Infinera Corp. (Nasdaq: INFN), Ciena Corp. (NYSE: CIEN), BTI Systems Inc. , Cyan Inc. and MRV Communications Inc. (Nasdaq: MRVC), among others, all have made hopeful, if somewhat vague, allusions during their earnings calls and interviews to the increasing frequency with which they are seeing their systems adopted by web content companies. (See Infinera Reports Q2 and Ciena Soars on Strong Demand.)

That shouldn't come as much of a surprise, considering how much traffic between data centers is growing, and the degree to which Google, Amazon, Facebook, Microsoft and other web firms continue to invest in building data centers. These companies aren't new customers in many cases either, having previously invested in 10G links and now looking to upgrade to 100G to cover their traffic growth.

However, the fact that these companies are looking outside the data center to invest in connectivity is a bit of a godsend to optical transport vendors more used to being captive to the wavering demand, capex whims and long sales cycle of the major telcos.

"The overall optics business is not growing right now; in fact, it's shrinking," says Heavy Reading senior analyst Sterling Perrin. "This part of the market [web content firms] is still small today, but it is growing much faster than the overall optics market." (Perrin will be working on a Heavy Reading report on this very topic in the months to come.)
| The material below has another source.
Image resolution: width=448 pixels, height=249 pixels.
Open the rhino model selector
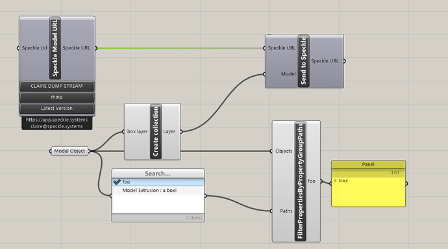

Want to know more about what's going on in data center connectivity and infrastructure? Check out our dedicated data center content channel here on Light Reading.


Yet, as a market opportunity, the sector of web content companies is as mysterious as it is tantalizing. None of the optical vendors mentioned above has identified their web content customers, and to an even greater degree than the most secretive telcos, the web guys seem to have little interest in talking publicly about their optical investments or with whom they're spending their money. (See Is Google Fueling BTI's Growth?)

Also, though a fast-growing market opportunity, it is still considered more of a market sub-segment across the optical supplier realm, part of the broader enterprise market segment, which itself plays second fiddle to the service provider market for most vendors. No vendors appear ready to break out the percentage of their revenue coming from the web content sector, and the size of contracts and breadth of the deployments in many cases isn't clear.

For now, the deals with web content companies are a nice side story for some of the optical vendors, but it's still not as impressive as winning a national contract with a major telco. Also, until more is known about the web giants' spending plans and patterns, it will be unclear if their interest in optical transport represents a more fundamental market shift.

However, if the trend continues, things could get interesting. The content companies already have well established relationships with vendors supplying infrastructure and connectivity inside their data centers, including Cisco, Brocade, Dell and others. Perrin notes that the content sector's growing interest in connectivity outside the data center eventually could inspire those vendors to pursue acquisitions in the optical transport arena.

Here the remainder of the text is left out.